Rambles and Jackson looked at each other and broke out laughing. After their laughter died down Rambles asked, “What are we laughing at?”
              Jackson shrugged, “The human condition.”
            “Is this what your You-Will-Know number meant,  I mean Rita-baby surprised my ass by reading Wilbur the riot act. Made me hard. Nothing like a woman standing up for herself in the face of what did she call him?”
             “Swine,” Jackson closed.
             “This is it, the You Will Know numbers, you think? This kinda stuff people coming and doing whatevers?”
            “Surprises me as much as you, Rambles. I’m just playing blind.”
            “But so far,” Rambles said, laying down the bat, “it played out nice, though I wouldna’ minded crushing that chump's ribs for having such a bad ‘tude, I wouldna’ minded.”
            The door creaked open as an old man with a limp and a cane entered. He walked in slowly as if he was in pain from the movement. He looked around in shock as his European accented hoarse voice rasped, “What happen. What is this? Where is Ignacio? I do not understand. Who are you persons?”
             Jackson whispered to Rambles, “We’re on,” and then to the old man, “My name is Jackson. I leased this space for a few months.”
            “How can this be? I turn around Bodega is no more and someone named Jackson replaces Ignacio? This is not good. How could this be?” He leaned heavily on his cane with almost visible audible breaths.
            “Would you like to sit down, sir?” Jackson offered.
             Emanating a noticeable sigh, he slowly walked to a chair Jackson was holding and sat down with a grunt. “Yes, I would like to sit and I would not mind an explanation because this is totally unacceptable.” He looked around for the missing shelves. “This emptiness. I am sorry Mister Jackson but I do not make such an adjustment after all these years every morning I come here, Ignacio introduced me to the good taste of Cubano Coffee with a Danish of course. Danish!” He made a dismissive sound. “You would think a Danish comes from Denmark but no, Ignacio at six in the morning no matter cold, hot, rain, weather meant nothing to Ignacio who said there is no bad weather only inadequate clothing he would go every morning  to Feigel’s bakery and buy two dozen. At a price. Then he sells two dozen at another price. Capitalism is better than where I come from. But where is he, what happened to Bodega?”  

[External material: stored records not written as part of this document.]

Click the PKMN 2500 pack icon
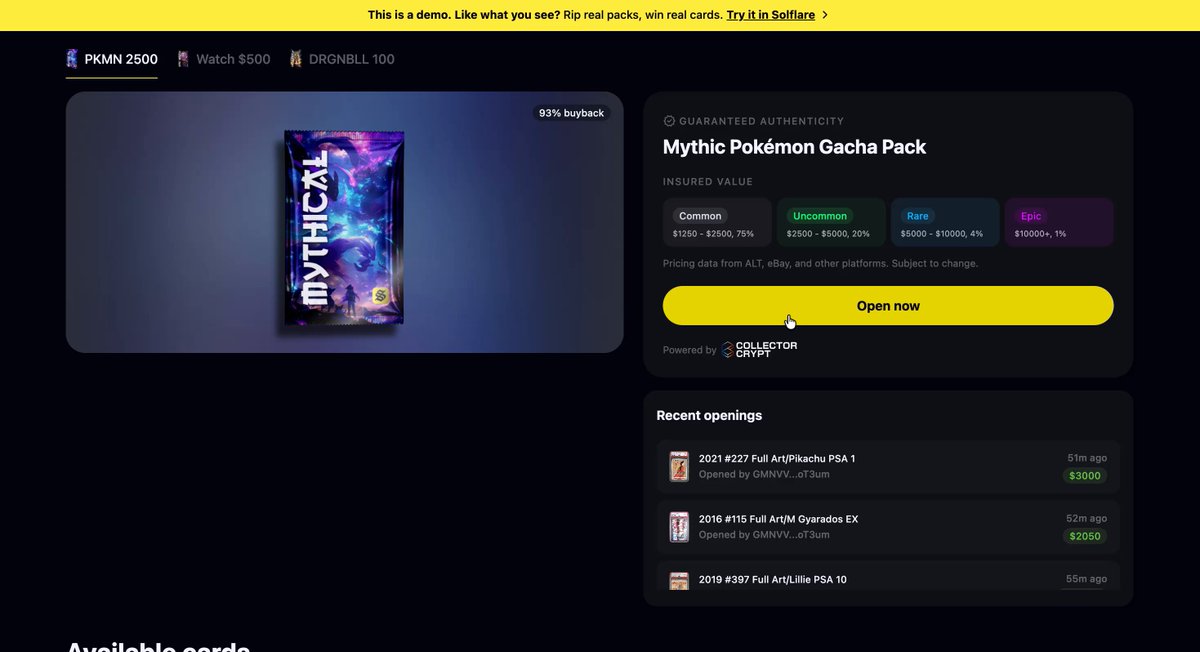The width and height of the screenshot is (1200, 652). pos(72,59)
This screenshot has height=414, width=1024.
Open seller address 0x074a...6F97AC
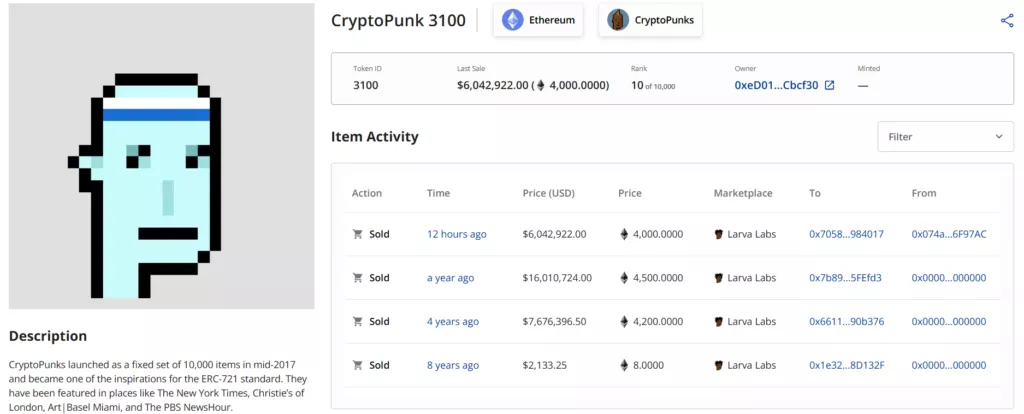coord(948,234)
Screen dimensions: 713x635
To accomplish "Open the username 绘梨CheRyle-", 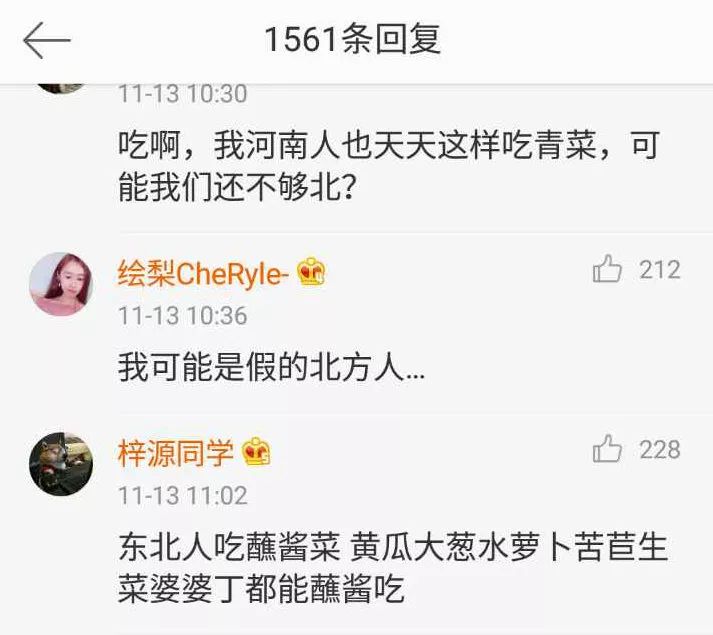I will click(x=203, y=274).
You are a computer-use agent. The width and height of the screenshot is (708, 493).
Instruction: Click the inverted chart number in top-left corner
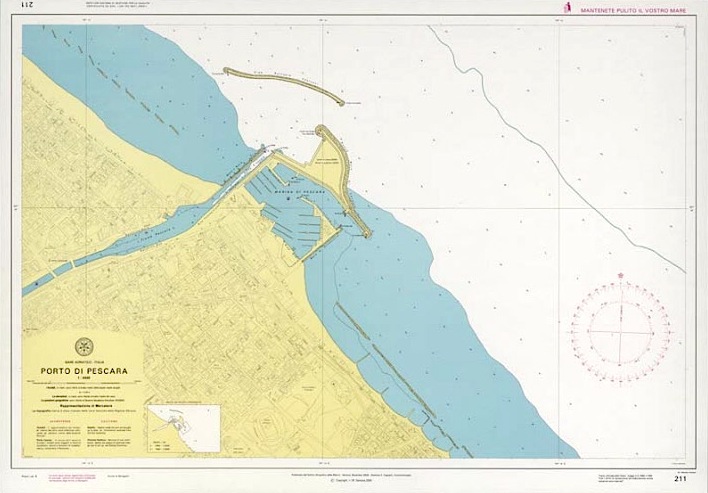(x=28, y=8)
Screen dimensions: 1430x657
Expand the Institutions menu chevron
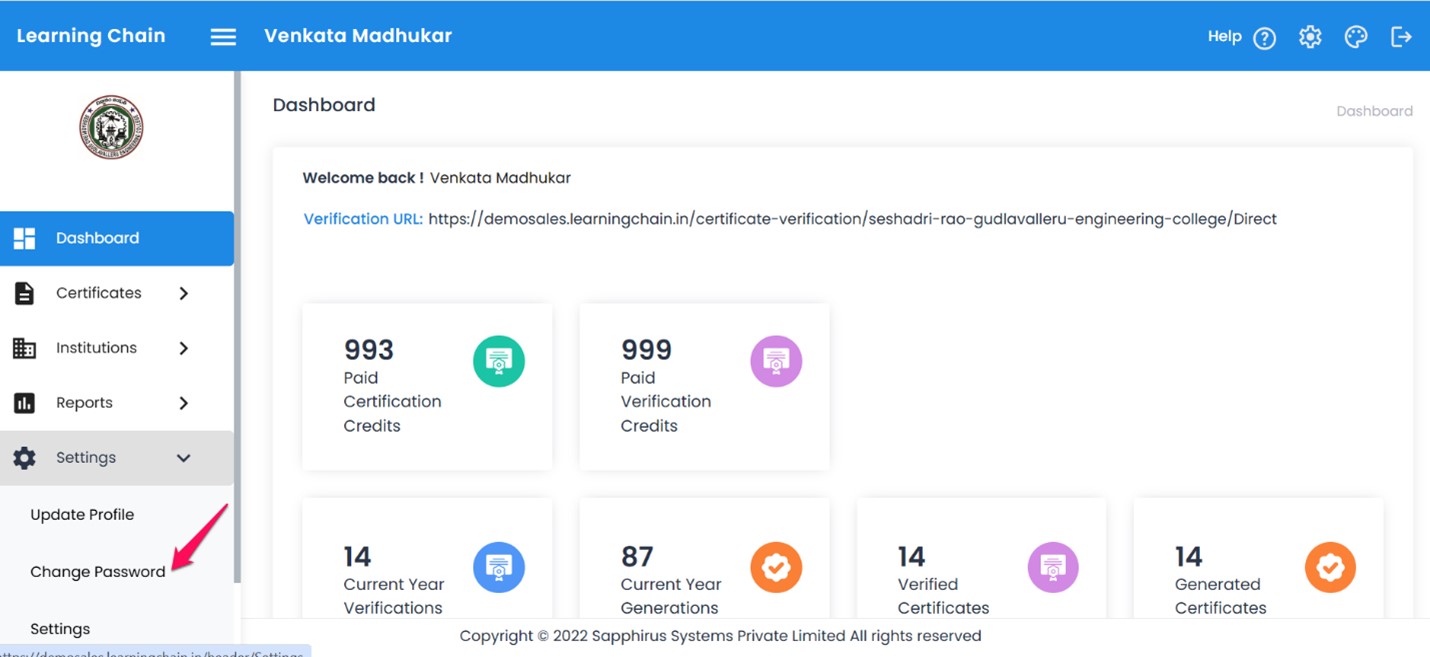(183, 348)
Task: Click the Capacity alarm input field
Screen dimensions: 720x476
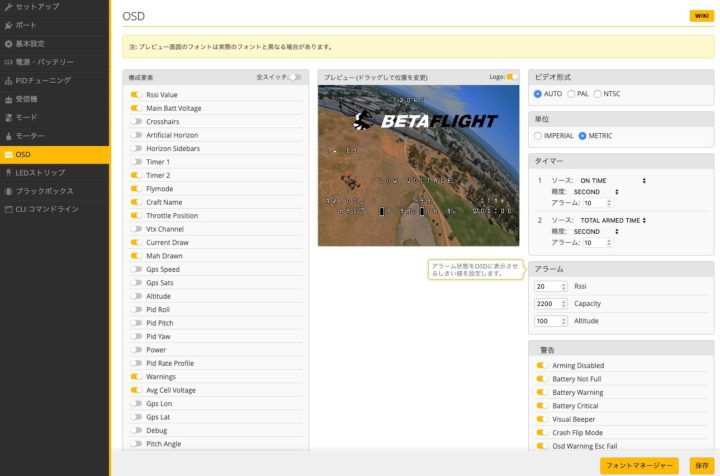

               Rambles jumped into the conversation, “Well, the supermarket across the street...”
              Chaim annoyed, “Who can find anything in such a big ugly too many lights, stupid music, what is your name, when  I speak to someone I want to know who the someone is?”
             “Rambles.”
             “Rambles? Hmmm...interesting name. Rambles. All right, Mister Rambles.”
             “No Mister. Just Rambles. And your name?”
“Chaim, Chaim Mandelbaum. My passport says I came from Poland but do not call me Polish. I was born in Lithuania.”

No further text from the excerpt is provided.